Tja. Und jetzt sitze ich also hier, zwischen Mr Obercool und Mr Honk, und kann nur hoffen, dass es mit fortschreitendem Abend besser wird.
LOKALKOLORIT NENNT MAN das, glaube ich, wenn man in Wittstock in eine alte, zum Tanzsaal umgebaute Scheune stolpert, wo auf Barhockern kettenrauchende Männer in Jeanswesten sitzen und die einzige Frau im Raum ist die dicke Bardame hinter dem Tresen in einer weißen Bluse mit großen roten Marienkäfern drauf. Auf den wenigen Tischen liegen blaue, abgenutzte Plastiktischdecken und an den Wänden hängen Hufeisen und Zaumzeug. Ich bilde mir ein, noch einen leichten Geruch von Pferden wahrnehmen zu können.
»Na bitte, wie aus dem Bilderbuch«, seufzt Edgar und stellt seinen Rucksack auf dem Boden ab.

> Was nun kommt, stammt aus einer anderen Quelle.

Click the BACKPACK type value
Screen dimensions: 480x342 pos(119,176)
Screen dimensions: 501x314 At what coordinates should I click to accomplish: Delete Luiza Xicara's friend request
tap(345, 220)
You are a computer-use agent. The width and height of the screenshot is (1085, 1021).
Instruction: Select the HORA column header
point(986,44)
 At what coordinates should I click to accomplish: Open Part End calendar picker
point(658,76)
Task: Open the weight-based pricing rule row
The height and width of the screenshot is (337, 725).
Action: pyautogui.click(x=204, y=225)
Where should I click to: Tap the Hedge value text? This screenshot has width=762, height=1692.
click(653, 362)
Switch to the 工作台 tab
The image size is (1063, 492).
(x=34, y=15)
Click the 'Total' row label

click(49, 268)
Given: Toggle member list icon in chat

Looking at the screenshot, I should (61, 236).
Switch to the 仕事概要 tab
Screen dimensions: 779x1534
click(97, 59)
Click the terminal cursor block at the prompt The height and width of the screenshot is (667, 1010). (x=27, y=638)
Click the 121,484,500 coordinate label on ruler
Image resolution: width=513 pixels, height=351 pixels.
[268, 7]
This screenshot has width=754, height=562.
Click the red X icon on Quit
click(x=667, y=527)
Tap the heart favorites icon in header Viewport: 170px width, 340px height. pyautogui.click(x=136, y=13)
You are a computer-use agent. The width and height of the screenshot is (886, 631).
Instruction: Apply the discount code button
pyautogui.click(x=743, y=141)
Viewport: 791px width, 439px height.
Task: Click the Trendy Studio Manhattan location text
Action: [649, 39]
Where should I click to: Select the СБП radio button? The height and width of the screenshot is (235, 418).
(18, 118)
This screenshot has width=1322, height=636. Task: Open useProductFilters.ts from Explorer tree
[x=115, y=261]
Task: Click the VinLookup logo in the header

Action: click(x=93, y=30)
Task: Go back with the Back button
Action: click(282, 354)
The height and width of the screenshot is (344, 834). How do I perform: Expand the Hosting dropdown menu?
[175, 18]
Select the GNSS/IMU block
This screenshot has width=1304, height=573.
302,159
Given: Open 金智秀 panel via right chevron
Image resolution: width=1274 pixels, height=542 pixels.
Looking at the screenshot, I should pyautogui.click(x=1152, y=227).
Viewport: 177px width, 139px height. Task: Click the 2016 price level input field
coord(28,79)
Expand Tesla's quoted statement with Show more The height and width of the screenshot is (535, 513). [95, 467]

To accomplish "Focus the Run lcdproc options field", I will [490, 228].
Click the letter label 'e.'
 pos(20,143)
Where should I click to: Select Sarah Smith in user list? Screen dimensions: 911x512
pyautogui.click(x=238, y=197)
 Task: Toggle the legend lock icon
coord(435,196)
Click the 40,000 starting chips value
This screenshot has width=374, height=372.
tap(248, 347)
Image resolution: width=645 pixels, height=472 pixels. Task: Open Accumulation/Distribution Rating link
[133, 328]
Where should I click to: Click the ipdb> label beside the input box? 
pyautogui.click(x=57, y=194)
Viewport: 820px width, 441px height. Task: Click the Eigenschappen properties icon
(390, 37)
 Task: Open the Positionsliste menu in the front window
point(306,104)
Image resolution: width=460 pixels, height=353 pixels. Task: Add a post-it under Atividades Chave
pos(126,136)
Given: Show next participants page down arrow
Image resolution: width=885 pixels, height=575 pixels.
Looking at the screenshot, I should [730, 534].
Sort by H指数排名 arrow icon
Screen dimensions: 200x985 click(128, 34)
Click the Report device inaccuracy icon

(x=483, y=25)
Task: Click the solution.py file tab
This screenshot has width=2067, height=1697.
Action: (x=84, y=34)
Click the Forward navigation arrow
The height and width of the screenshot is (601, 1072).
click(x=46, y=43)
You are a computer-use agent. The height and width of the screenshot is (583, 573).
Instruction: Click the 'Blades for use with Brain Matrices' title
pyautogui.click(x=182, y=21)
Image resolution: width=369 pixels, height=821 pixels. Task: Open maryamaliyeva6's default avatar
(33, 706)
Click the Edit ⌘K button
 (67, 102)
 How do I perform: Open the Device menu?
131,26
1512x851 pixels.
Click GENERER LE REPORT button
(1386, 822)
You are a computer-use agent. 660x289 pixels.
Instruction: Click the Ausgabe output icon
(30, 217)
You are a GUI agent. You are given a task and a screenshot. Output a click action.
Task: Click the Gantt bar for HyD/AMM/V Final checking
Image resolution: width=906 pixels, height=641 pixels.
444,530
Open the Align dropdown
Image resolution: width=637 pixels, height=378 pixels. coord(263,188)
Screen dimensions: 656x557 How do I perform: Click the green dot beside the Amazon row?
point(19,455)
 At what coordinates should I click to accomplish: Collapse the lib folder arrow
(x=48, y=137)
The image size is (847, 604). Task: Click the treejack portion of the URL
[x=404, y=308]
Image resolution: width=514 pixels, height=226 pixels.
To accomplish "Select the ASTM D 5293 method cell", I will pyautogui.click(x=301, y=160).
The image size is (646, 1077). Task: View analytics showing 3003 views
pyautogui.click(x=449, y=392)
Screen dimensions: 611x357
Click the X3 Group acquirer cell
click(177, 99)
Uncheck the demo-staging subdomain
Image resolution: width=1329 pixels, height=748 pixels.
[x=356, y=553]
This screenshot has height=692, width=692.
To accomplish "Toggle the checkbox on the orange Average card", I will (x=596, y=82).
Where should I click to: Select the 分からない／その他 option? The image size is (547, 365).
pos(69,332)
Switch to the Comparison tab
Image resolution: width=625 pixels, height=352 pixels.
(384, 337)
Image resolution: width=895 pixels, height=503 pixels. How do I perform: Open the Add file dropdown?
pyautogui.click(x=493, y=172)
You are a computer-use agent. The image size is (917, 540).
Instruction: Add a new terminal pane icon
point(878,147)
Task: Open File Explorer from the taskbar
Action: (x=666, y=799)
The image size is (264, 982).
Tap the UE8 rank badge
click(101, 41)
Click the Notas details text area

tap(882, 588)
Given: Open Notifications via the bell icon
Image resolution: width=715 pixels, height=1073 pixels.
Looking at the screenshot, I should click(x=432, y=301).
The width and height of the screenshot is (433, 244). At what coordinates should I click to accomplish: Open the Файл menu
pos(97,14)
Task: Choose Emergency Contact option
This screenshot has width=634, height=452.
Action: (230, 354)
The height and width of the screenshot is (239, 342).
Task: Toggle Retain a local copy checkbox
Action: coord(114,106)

Wir werden skeptisch beäugt, wie wir da in der Tür stehen und nicht wissen wohin. Die Bühne ist bis auf die Instrumente leer, es sieht aus, als mache die Band gerade Pause. Unser Timing ist super. Aus den Lautsprechern tönt der örtliche Radiosender mit Werbung für irgendeine Autowerkstatt namens Schmidt & Horn. Ich fühle mich sofort verunsichert unter den strengen Blicken der Jeanswestenmänner. Wahrscheinlich will man uns Grünschnäbel hier gar nicht haben, eigentlich sind wir auch nicht die Zielgruppe für solche Kneipen. Als es schon unangenehm wird, fasst Dan sich ein Herz und schlendert mit seinen O-Beinen rüber zum Tresen. Er quatscht mit der Bardame, nickt, lächelt, gibt sich charmant und winkt uns dann zu sich, ganz lässig, echt cool, könnte man sagen. Na ja, das kann er offenbar, die Bardame bezirzen, das muss man ihm lassen. Edgar und ich murmeln eine Art Begrüßung und lächeln blöd vor uns hin. Sie atmet laut aus und deutet mit dem Kopf zu einer Tür hinter der Bar.